The name means “Victor Over the People.” A proselyte is a non-Jew that has been circumcised and has adopted the religious practices of the Jews.
All of the names are Greek. Although this does not mean they are all Hellenistic Jews, it could mean that. Many Hebrews Jews had both a Hebrew name and another name, usually a Greek one. Whether they are all Hellenists or not, the Greek names show an affinity for the Hellenists. As such, they would be well-suited to be a part of the daily distribution where the Hellenistic widows had been previously overlooked. The selection shows wisdom because of this.
Life application: The selection of these men to serve is specifically given to reveal that the problem had been handled, that the decision was appealing to everyone, and that their particular selection was agreeable because they identified with those who had been previously neglected.

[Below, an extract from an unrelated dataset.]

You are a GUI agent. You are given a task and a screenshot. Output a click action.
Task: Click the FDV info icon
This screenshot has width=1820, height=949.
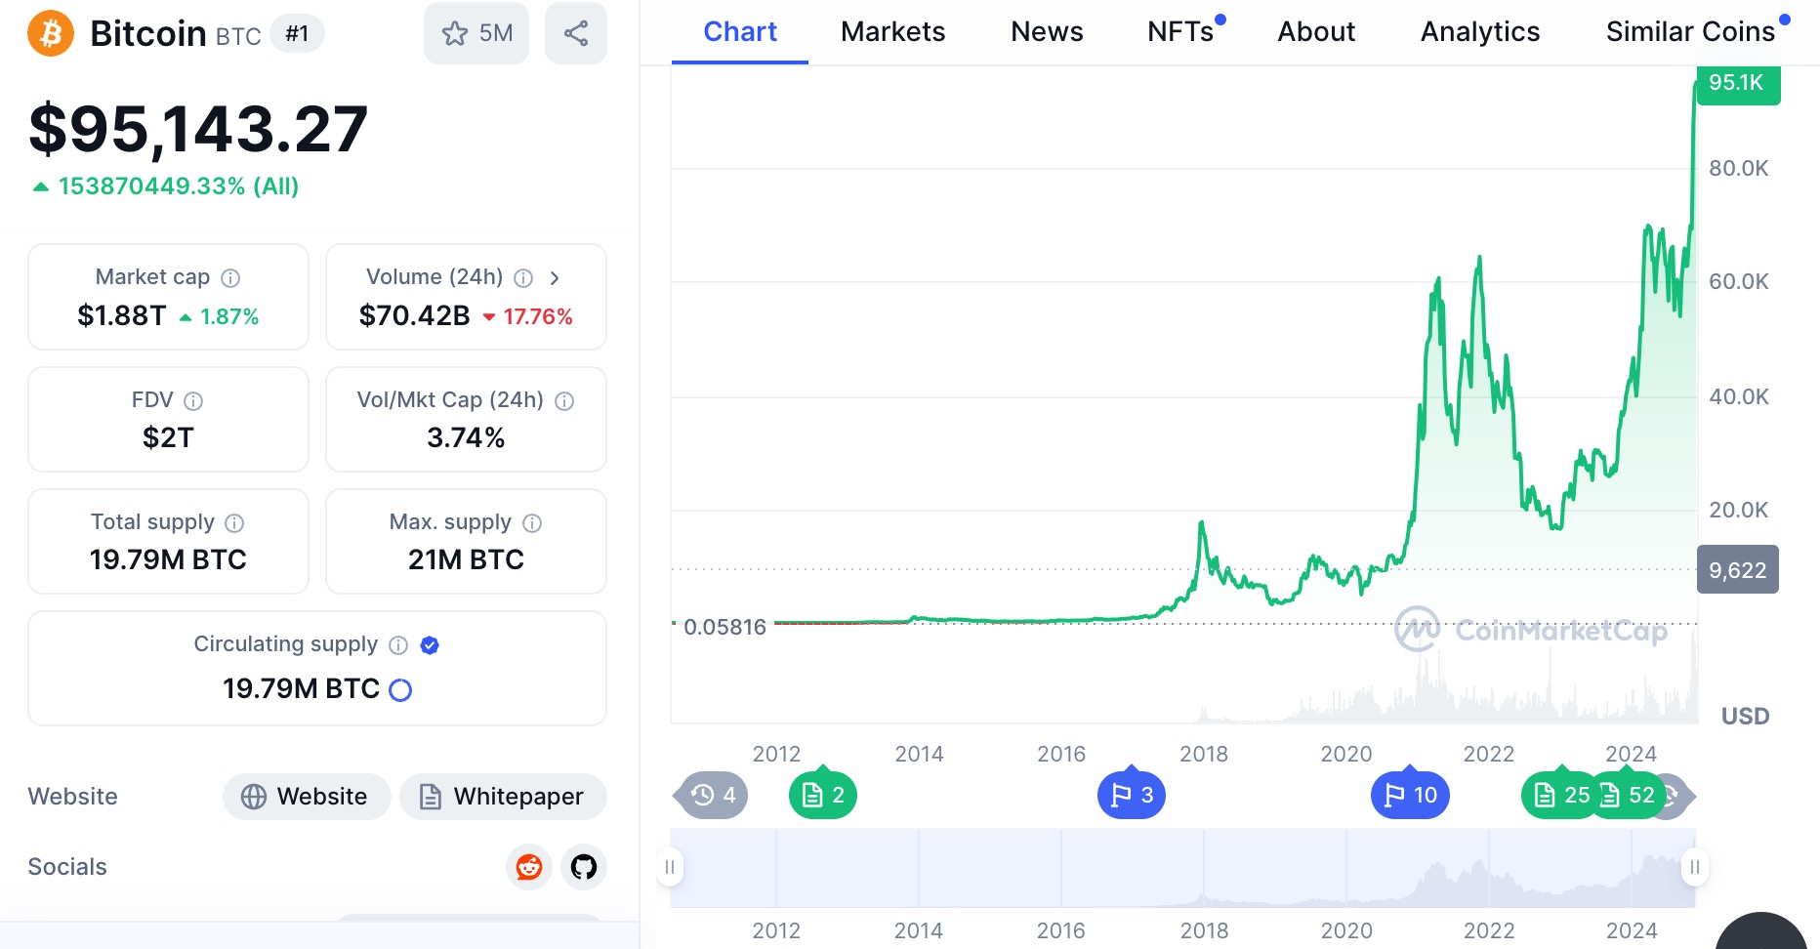[193, 401]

However, the first requirement was already stated in the previous verses. They were first and foremost to be of good reputation and full of the Holy Spirit. It is a lesson that has been almost wholly ignored in our modern world. People of ability have traditionally been chosen because of their abilities first and foremost. It is true that many people of ability have been overlooked because of their race, culture, gender, and so on. But in today’s woke world, those characteristics are being placed above ability.

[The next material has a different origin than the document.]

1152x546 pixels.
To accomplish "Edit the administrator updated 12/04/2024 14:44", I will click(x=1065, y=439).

As such, businesses, companies, schools, the military, and governments at all levels are being filled with people who are wholly unqualified for their duties. People are promoted because of skin color, even if they don’t have the reasoning of a rabbit. They are promoted because of their gender, even though they could not find their way out of a public bathroom. And they are selected for high-level positions because they have moral leanings comparable to Nero.
When the biblical model is ignored, a society cannot endure. The world is heading down the exact same path that it followed before the flood of Noah. Wickedness is pervading every aspect of society, and the strong and determined hand of judgment will come upon the world because of it. As Christians, we are not to accept nor tolerate these things. We are to keep ourselves from being molded into society’s corrupting image. Instead, we are to work as best we can to have society return from the path it has chosen to one of reason and right morals.

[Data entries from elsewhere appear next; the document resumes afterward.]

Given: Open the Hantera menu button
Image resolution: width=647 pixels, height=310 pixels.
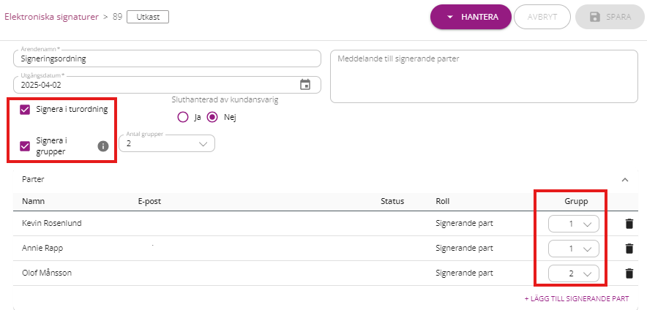Looking at the screenshot, I should pos(470,17).
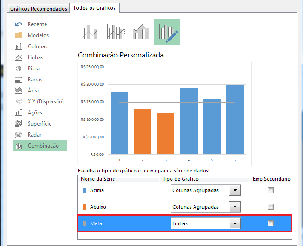Expand the Linhas dropdown for Meta
The height and width of the screenshot is (246, 303).
tap(235, 223)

Stand firm on what the Bible reveals. Hold fast to its instruction and be pleasing to the Lord who has so directed it to be.
Lord God, Your word is not something we can compromise on. We must hold to its moral precepts and stand fast on what You have revealed. Help us in this. The world is devolving into wickedness and immorality, and it is so easy to be swept along with that tide. May we stand fast on the Rock of our salvation and proclaim the better way! Yes, help us in this Lord God. Amen.